Inspiration
Every finance and ops team we've talked to has the same frustrating problem: their monitoring tools are great at detecting issues but terrible at learning from mistakes. A Datadog alert fires, someone triages it, marks it as a false positive—and next week, the exact same alert fires again. Nothing was learned. Nothing improved. We wanted to build an agent that actually closes this loop—one that remembers what you told it and visibly changes its behavior the next time it runs.
What it does
OpsIQ is a self-improving multi-agent system for operational intelligence. It autonomously ingests signals from Datadog and Lightdash, detects billing anomalies (duplicate refunds, underbilling, refund spikes, suspicious credits), and reasons about them using Groq's LLM at every decision point. It takes governed actions through Airia pipelines—creating remediation cases, dispatching alerts, and routing approval tasks—while scoring risk with Modulate sentiment analysis.
The real magic is the self-improvement loop. When you mark a case as a false positive, the Memory Agent reasons about what went wrong and adjusts specific detection thresholds. Rerun triage and the output is measurably different: confidence scores drop, impact estimates shrink, and the LLM explains exactly why. This isn't a mockup — it's a working closed-loop system where every piece of feedback makes the agent smarter.
How we built it
We designed a 6-agent architecture on FastAPI + Streamlit: a Monitor Agent for signal ingestion, a Triage Agent for anomaly detection and scoring, an Orchestrator that uses Groq LLM at 5 reasoning points, a Memory Agent for feedback-driven learning, an Evaluator Agent for quality scoring, and an Analyst Agent for natural language Q&A with charts. Data flows through DuckDB for analytics and SQLite for persistent state. All 4 sponsor tools (Datadog, Lightdash, Airia, Modulate) are integrated as adapters with graceful mock/real mode fallback. We wrote 156 tests covering every layer of the stack.
Challenges we ran into
The hardest part was making the self-improvement loop actually work end-to-end. It's easy to claim "the system learns from feedback" — it's much harder to make the LLM's reasoning translate into concrete threshold changes that produce measurably different output on rerun. We had to carefully design bounded parameter adjustments (false positive penalty capped at 50%, detection windows narrowing by 0.5h per feedback) so the system improves conservatively without overcorrecting.
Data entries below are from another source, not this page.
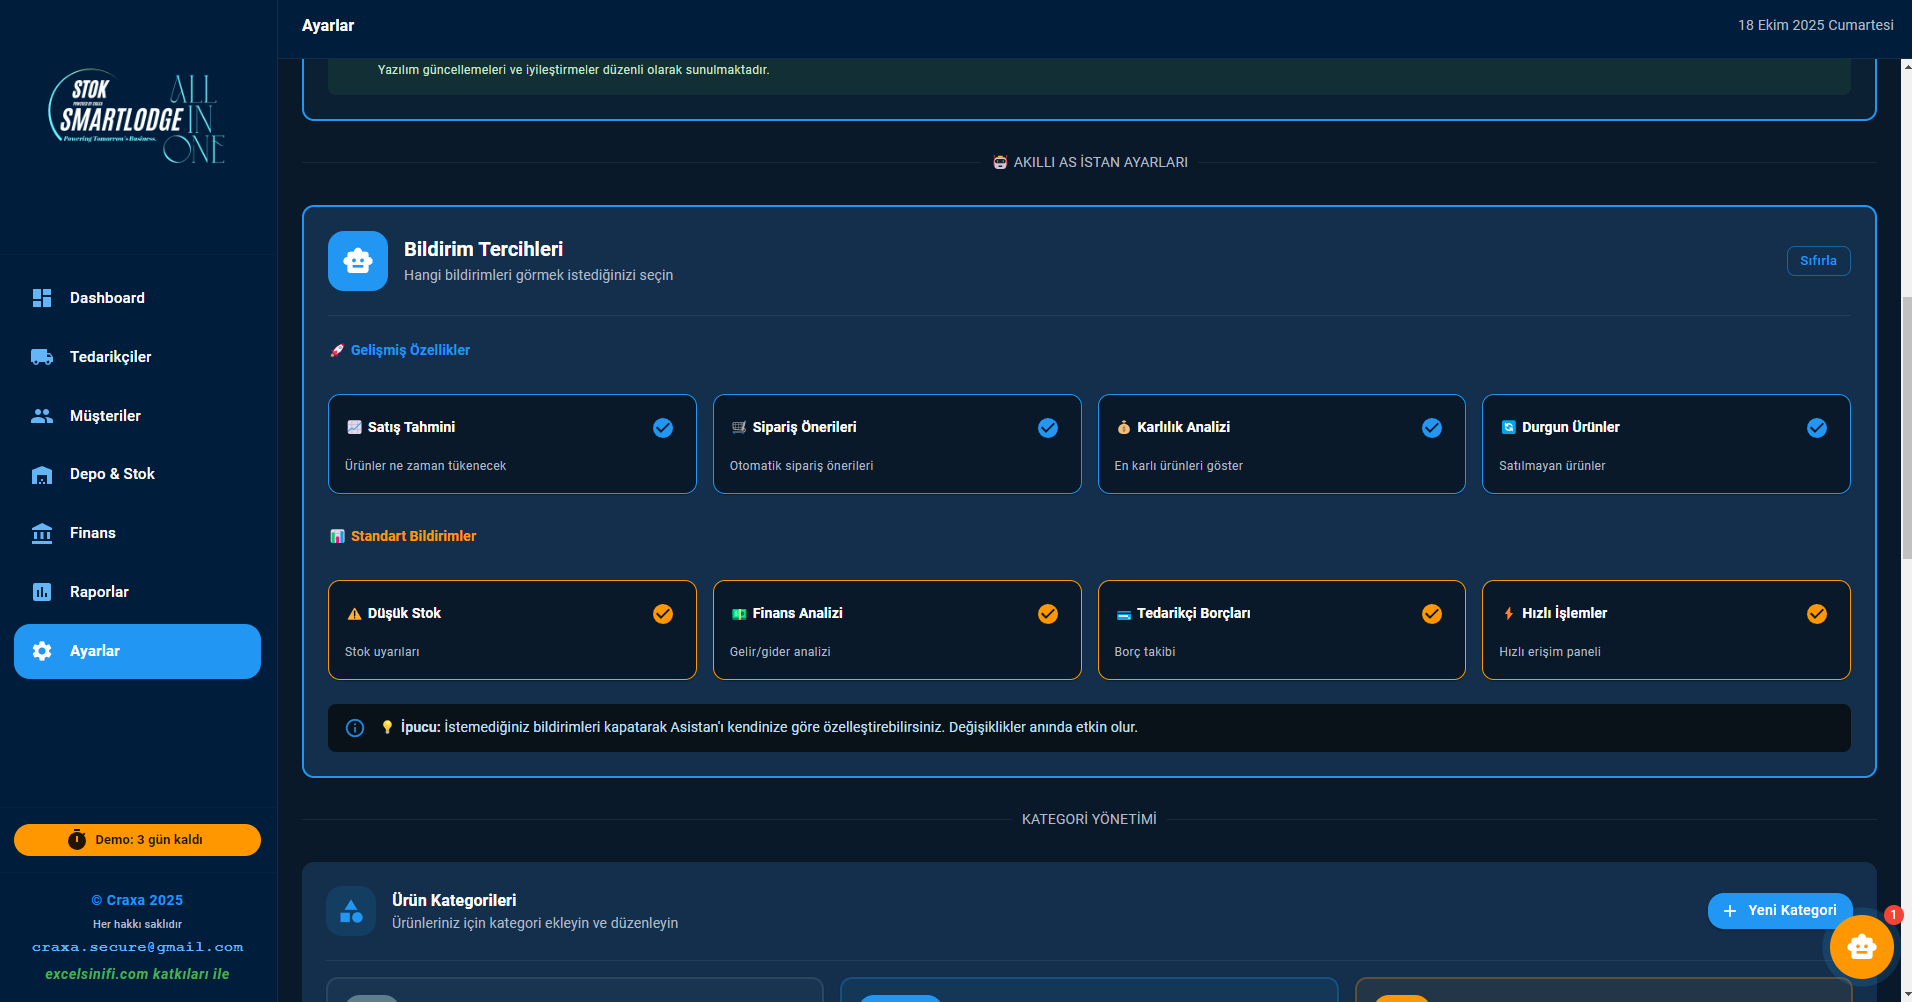Viewport: 1912px width, 1002px height.
Task: Click the Finans bank icon
Action: (42, 533)
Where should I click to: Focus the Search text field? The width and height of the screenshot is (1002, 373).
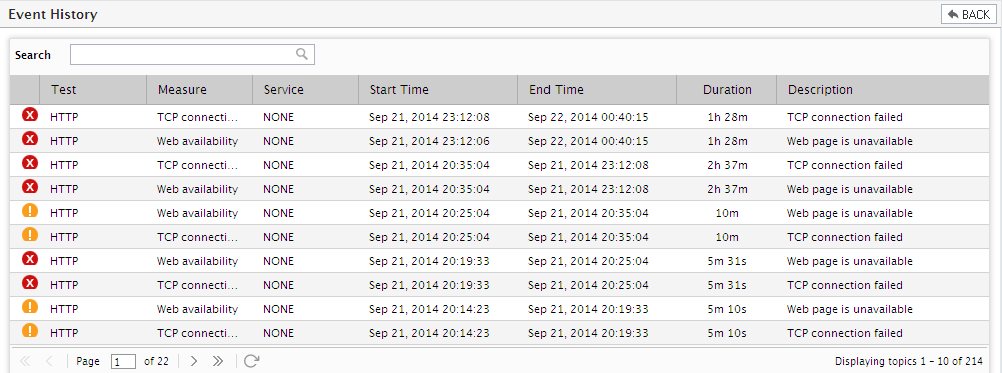(192, 54)
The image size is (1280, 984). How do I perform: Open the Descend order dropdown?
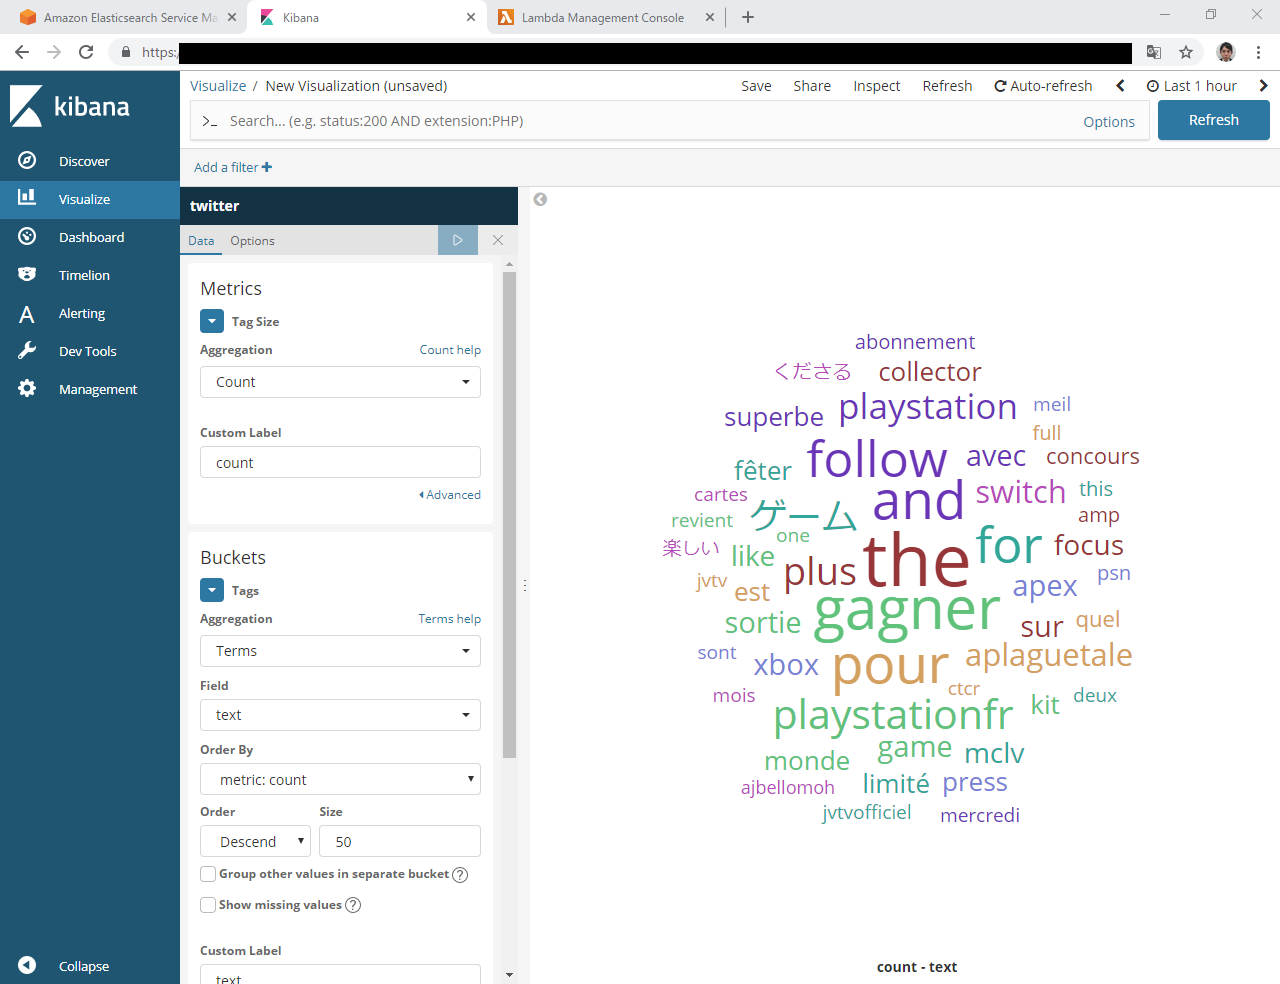pos(255,842)
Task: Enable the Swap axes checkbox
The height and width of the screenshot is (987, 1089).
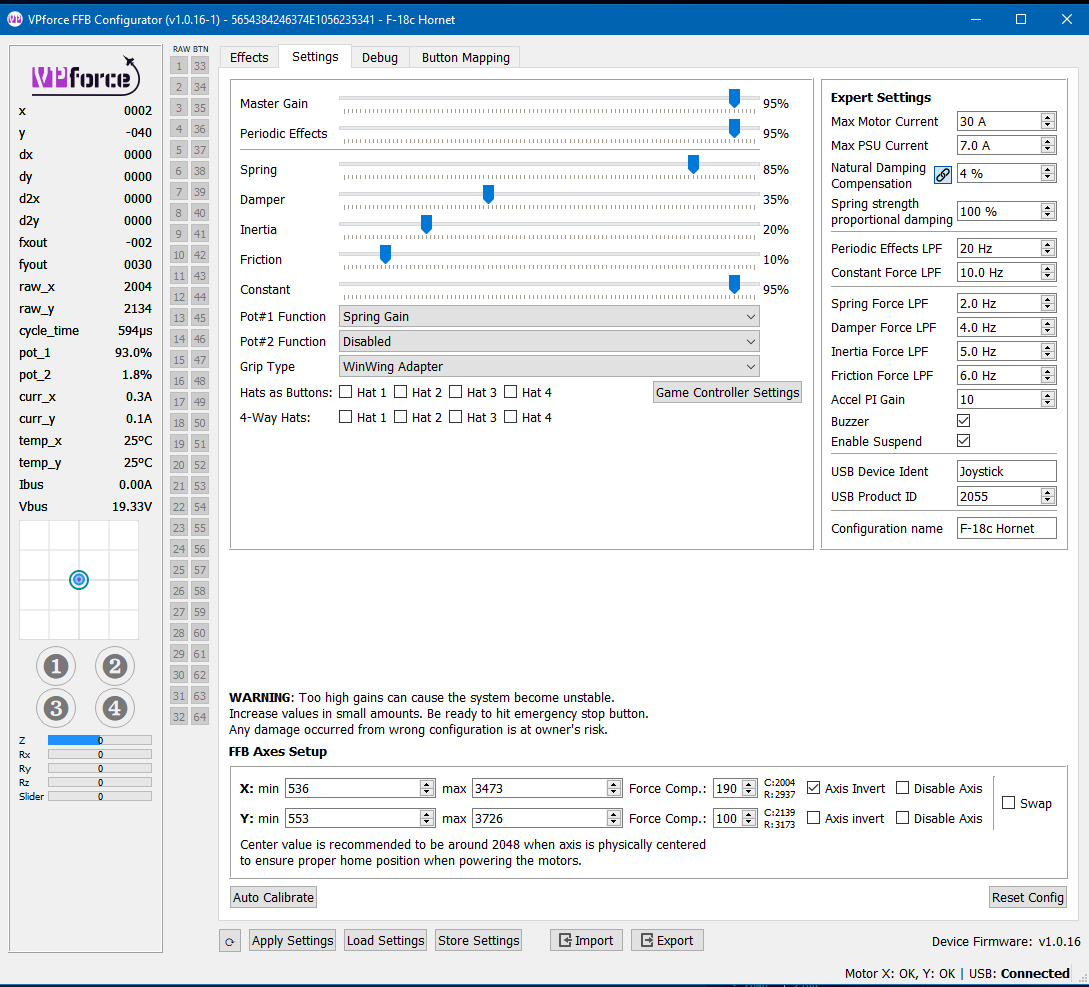Action: point(1008,803)
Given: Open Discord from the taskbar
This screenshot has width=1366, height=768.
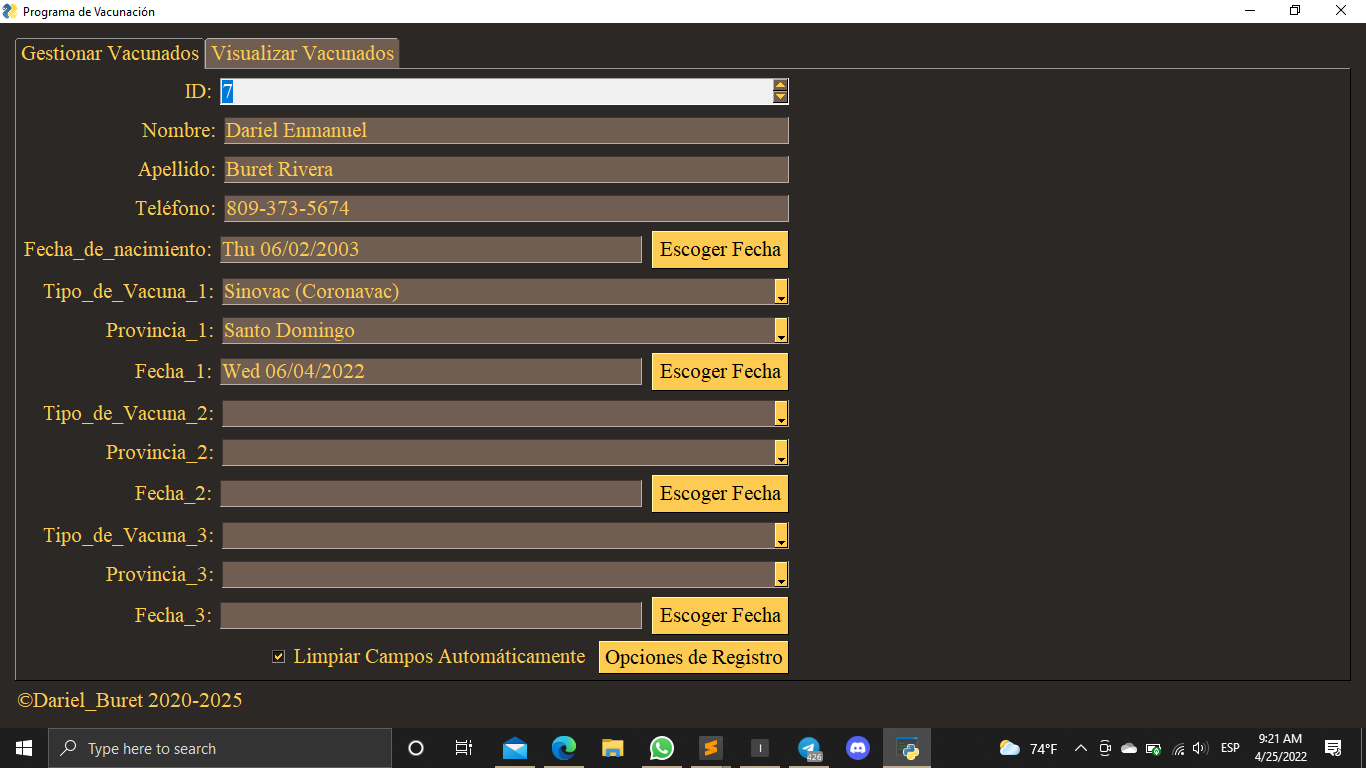Looking at the screenshot, I should pos(857,747).
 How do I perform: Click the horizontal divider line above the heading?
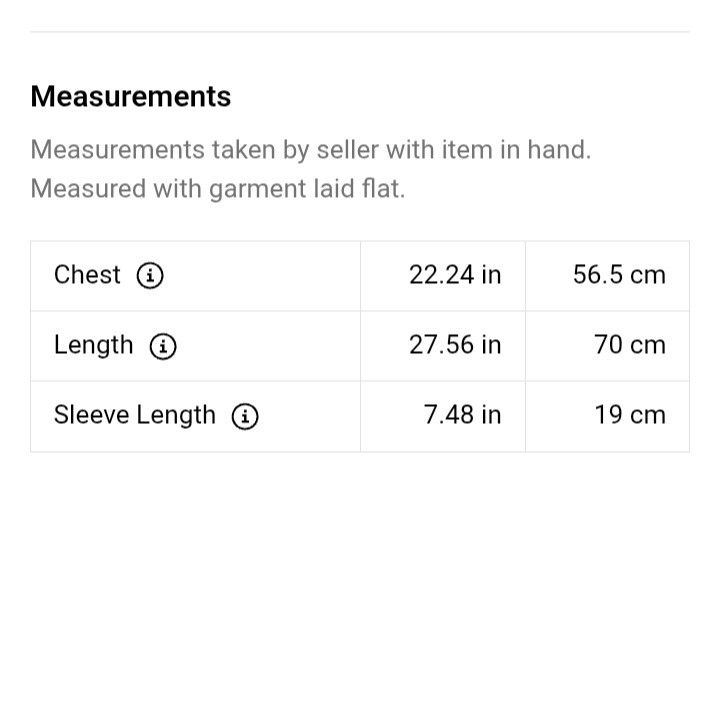click(x=360, y=32)
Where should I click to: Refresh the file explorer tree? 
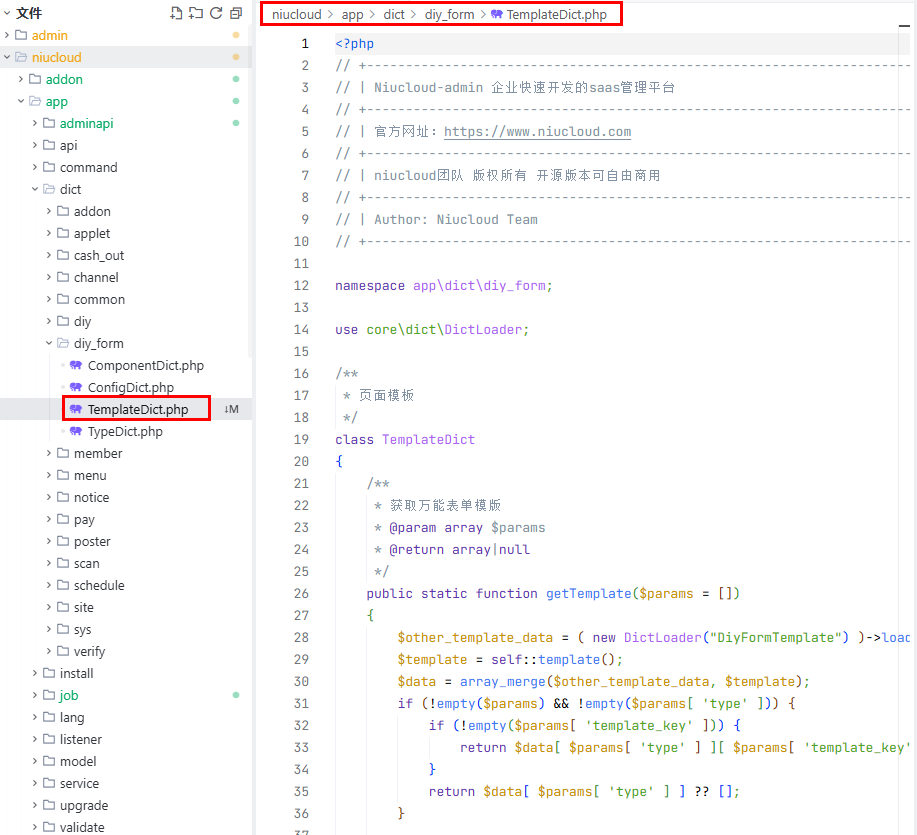pos(215,13)
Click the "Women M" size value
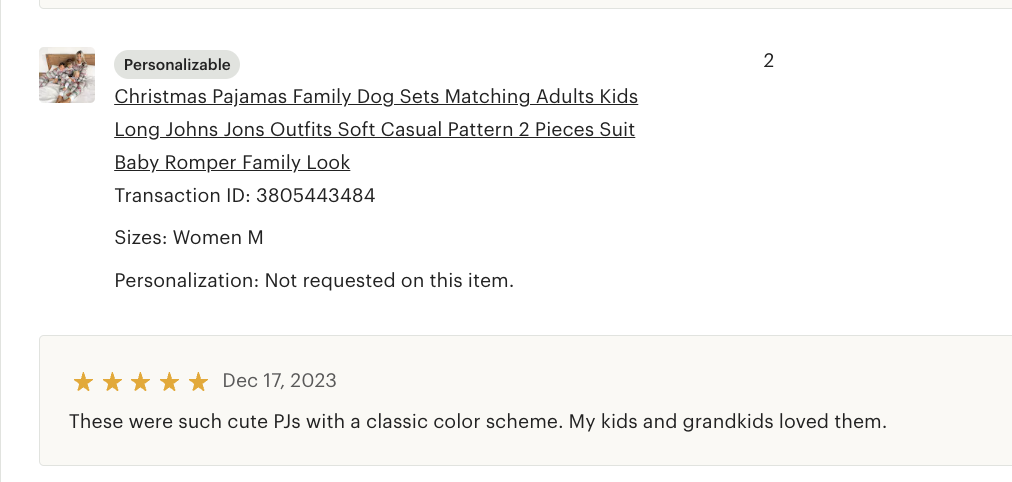The width and height of the screenshot is (1012, 482). [x=218, y=238]
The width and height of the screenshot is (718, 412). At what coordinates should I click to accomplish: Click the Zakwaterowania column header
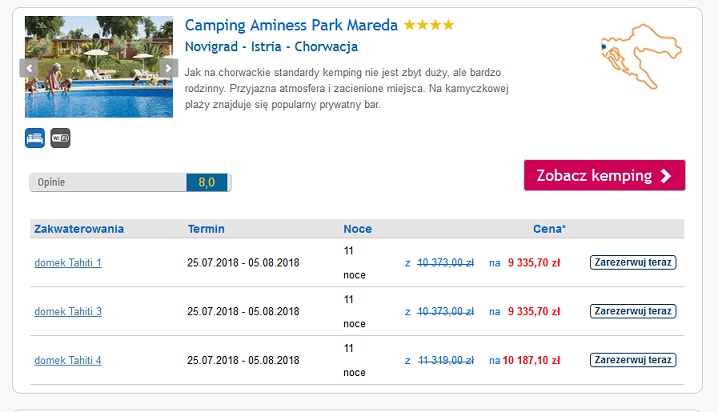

Getting 4 sponsor APIs to work together in a single autonomous pipeline was also tricky — each has different auth patterns, response formats, and failure modes. Building the graceful degradation system was essential for keeping the demo reliable regardless of which API keys are available.
Accomplishments that we're proud of
The self-improvement loop is real and visible — not a mockup. You can mark a case, rerun triage, and watch the numbers change. LLM reasoning traces are fully transparent — you can read exactly how the AI thinks at every step. We achieved 156 passing tests with zero failures, and all 4 sponsor integrations work together in a single autonomous pipeline rather than being bolted on separately. The 3-minute demo flow tells a complete story from signal detection to self-improvement.
What we learned
Building a truly self-improving agent requires much more than just calling an LLM. The key insight was that the improvement loop needs to be bounded and conservative — small threshold adjustments beat large ones, and every change needs a human-readable explanation. An AI that can explain why it changed its behavior is far more trustworthy than one that silently gets better. We also learned that LLM reasoning is most valuable not for generating text, but for making decisions — analyzing signals, deciding priorities, choosing actions.
What's next for OpsIQ: Self-Improving Operational Intelligence Agent
We want to add real-time signal streaming via WebSockets, ML-based anomaly detection alongside our rule-based detectors, multi-tenant support with per-organization memory and thresholds, and integrations with more data sources like Stripe, Salesforce, and Snowflake. The long-term vision is an ops agent that doesn't just respond to problems — it anticipates them, learns from every interaction, and gets measurably better every week.